Great Questions, KKN!
Thanks for the detailed post. In future, you might consider opening a separate post for each unrelated question, just to make them more digestible. (Question 3 should probably be a standalone in future, because it's very distinct from the others.)
There's a great discussion of those semantics here. In short, greengenes contains features that are annotated like Feature 1, with "empty" annotations at lower taxonomic levels. If your match looks like Feature 1, it means you got a species-level match with a feature that Greengenes has only annotated to the genus level. If your match looks like Feature 2, I believe that means you only got a match to the genus level. Clear as mud? Complicated semantics like this are one challenge with allowing "empty" taxonomic annotations.
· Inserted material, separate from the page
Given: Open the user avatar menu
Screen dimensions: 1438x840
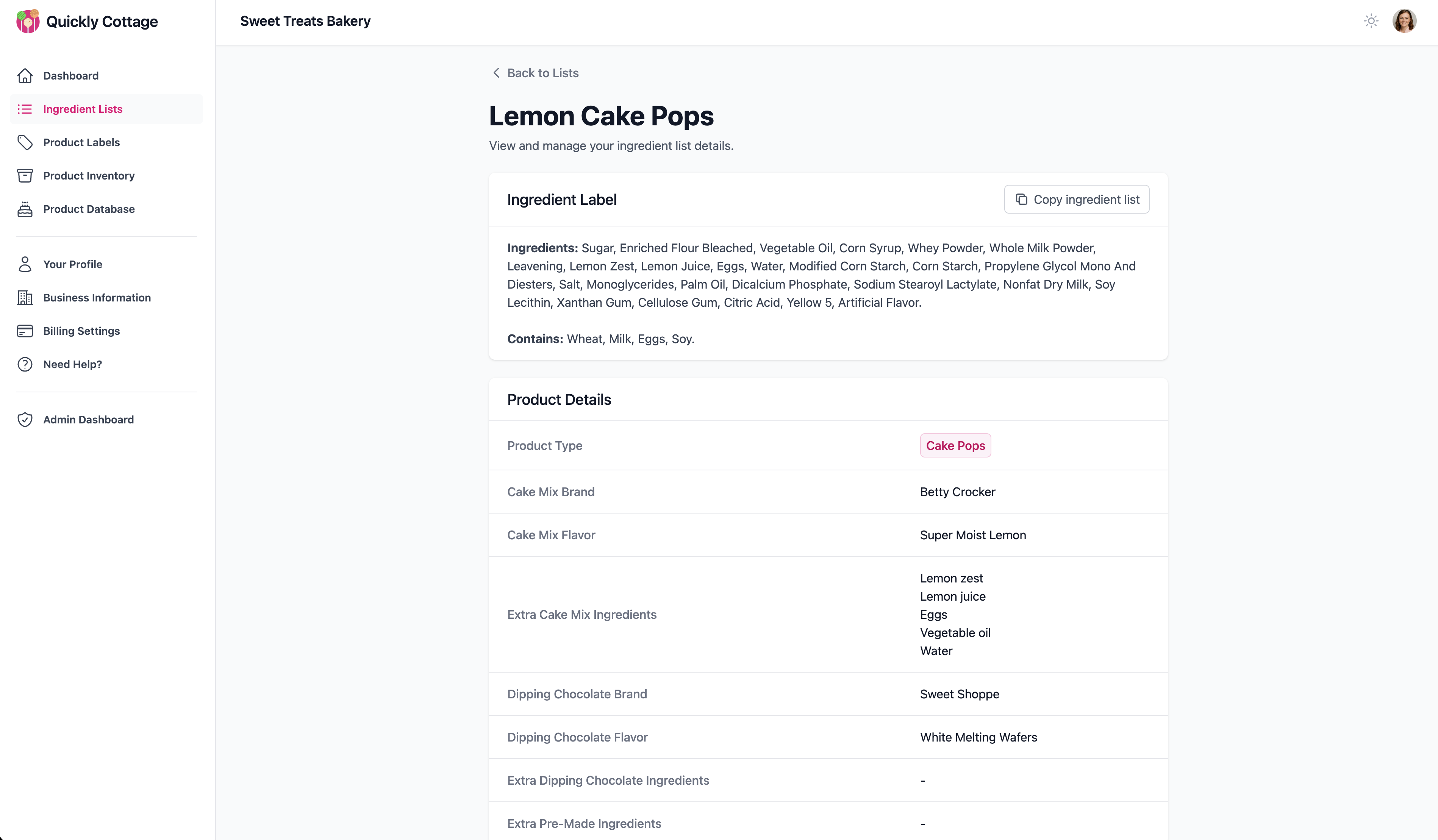Looking at the screenshot, I should [x=1404, y=22].
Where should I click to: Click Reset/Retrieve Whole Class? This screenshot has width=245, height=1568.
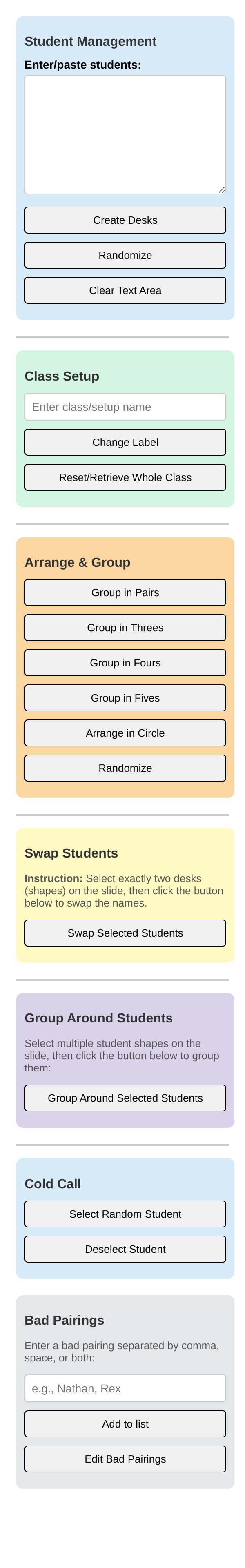[x=125, y=478]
Unless I'm gravely mistaken, QIIME 2's taxonomy barplots plot taxon frequency per sample, and don't directly treat Amplicon Sequence Variants (ASVs). As you mentioned, one taxon may represent multiple ASVs. My neighbor and I are both Homo sapiens sapiens (AFAIK), but we have distinct genomes. A barplot of neighborhoods in my town would group my neighbor and I in ...g__Homo.s__sapiens, because it is plotting the frequency of taxons per sample, not the ASVs per sample.
This makes me nervous. Without digging into the source code, I'm not sure exactly what's going on, but I'm uncomfortable with the semantics here. ASV1 != ASV2, even if they happen to have been classified the same way. If your downloaded CSV is actually grouping ASVs by taxonomic annotation but labeling them with FeatureIDs rather than labeling them taxonomically, that might be worth reporting as a bug. Do you have the ability to confirm whether that's what's going on?
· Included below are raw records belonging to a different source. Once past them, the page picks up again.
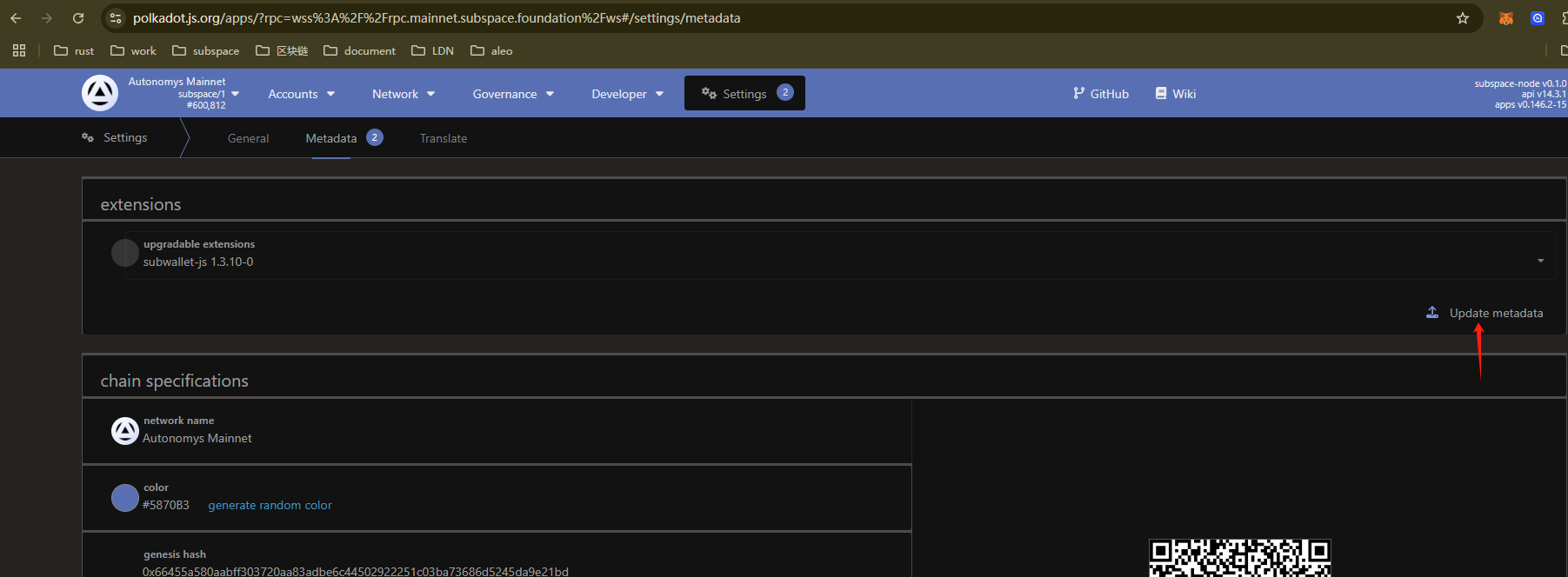Click generate random color link
This screenshot has height=577, width=1568.
click(x=270, y=505)
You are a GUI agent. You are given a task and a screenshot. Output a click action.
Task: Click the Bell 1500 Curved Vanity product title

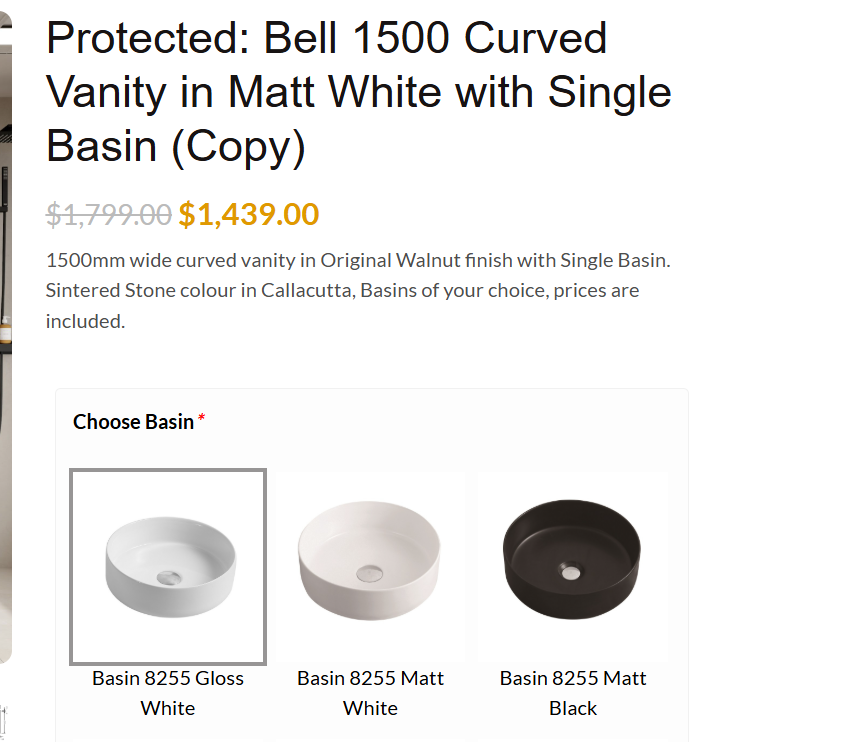(x=359, y=92)
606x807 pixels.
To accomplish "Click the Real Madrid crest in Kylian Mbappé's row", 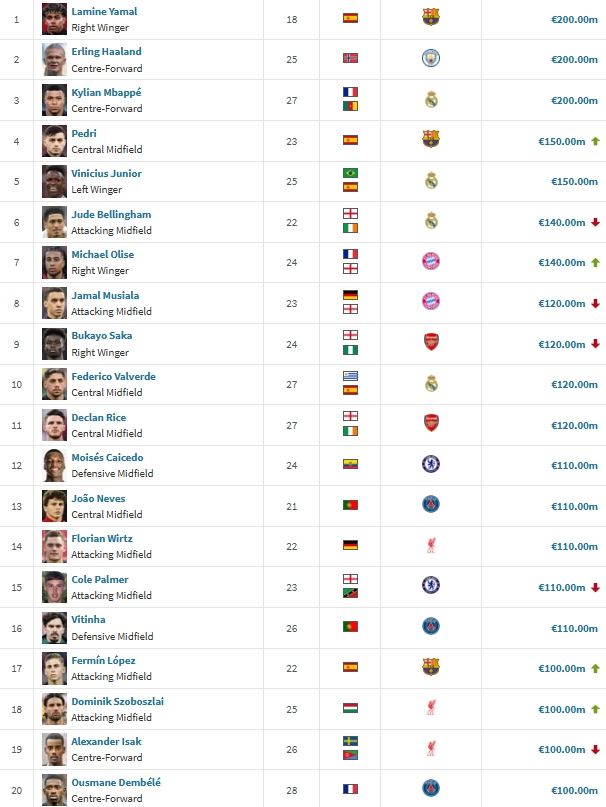I will [x=431, y=99].
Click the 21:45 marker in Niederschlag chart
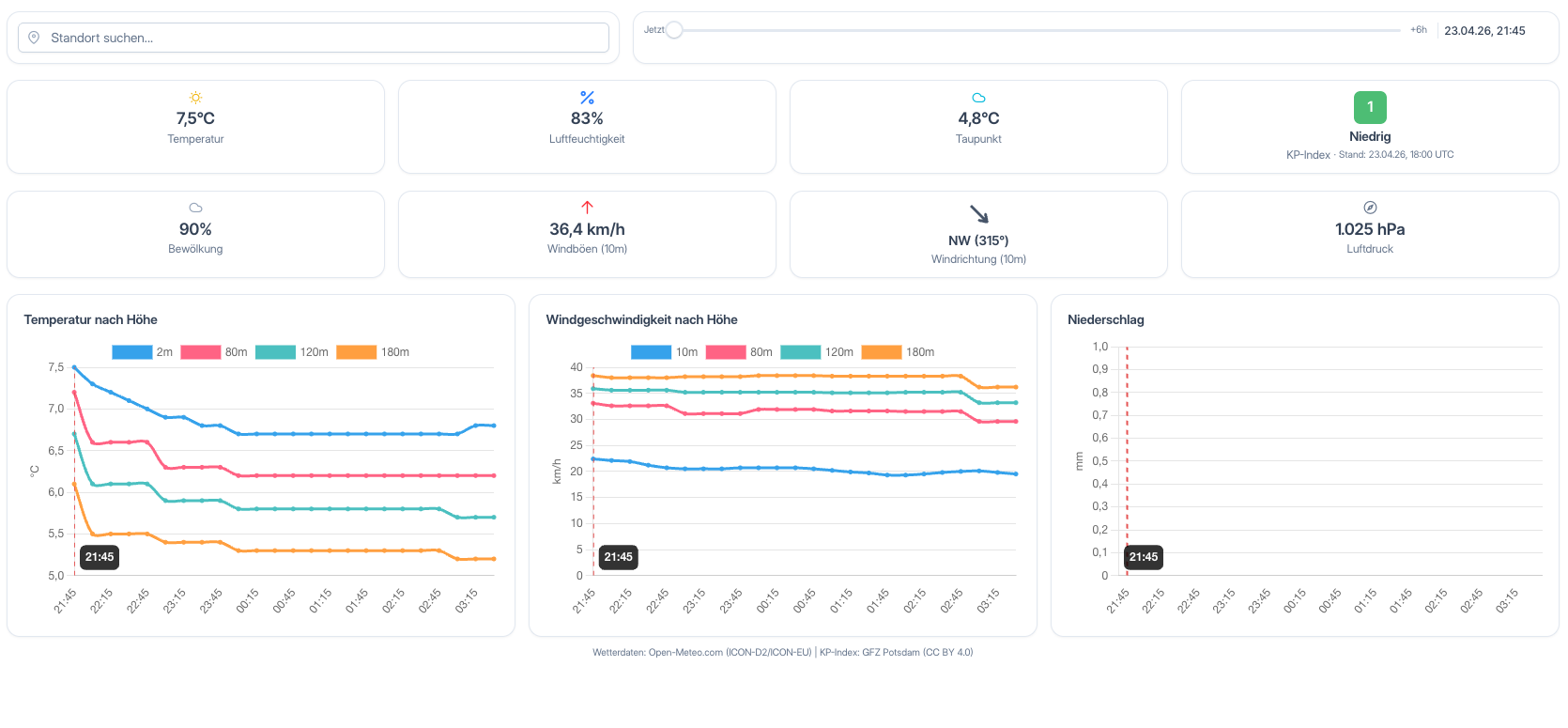 (1144, 557)
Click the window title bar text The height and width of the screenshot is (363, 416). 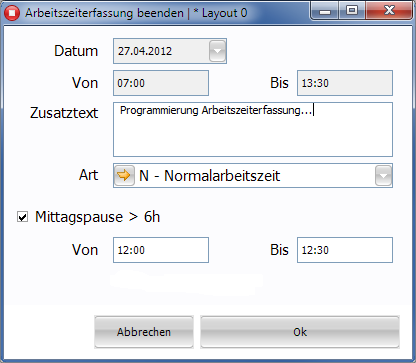136,13
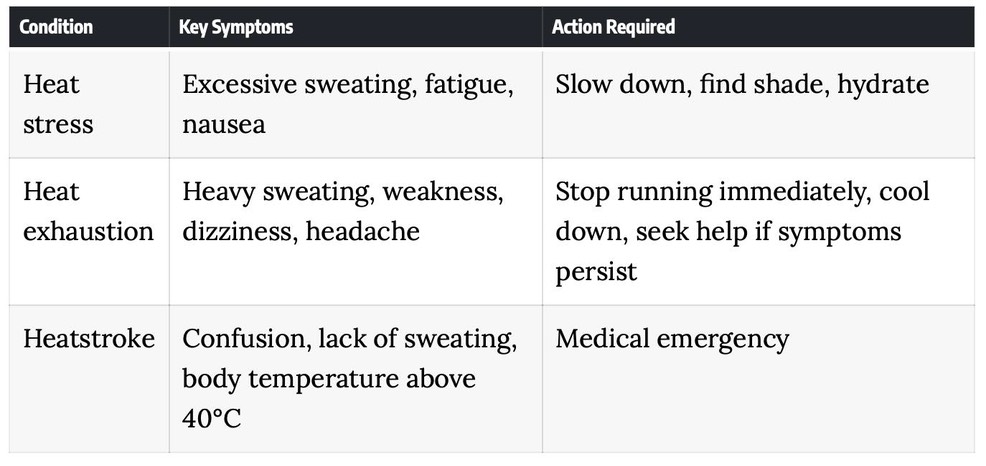The image size is (986, 466).
Task: Click the Slow down, find shade cell
Action: (758, 104)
Perhaps, but this might be overgeneralizing - if your classified 16s data consistently has good annotation to the species or subspecies level in your database, why not use it? If it doesn't, you'll have to make a judgement call.
Generally, these taxonomic bar plots are intended as high-level diagnostic tools. You probably want to consider dedicated differential abundance tools (ANCOM could be a good starting place) if you're interested in understanding differential abundance across samples.
Are your repseqs a dada2 result? If so, you probably haven't used a database at that point in the analysis, and your FeatureData[Sequence] contains all unique ASVs produced during denoising, with corresponding FeatureIDs.
CK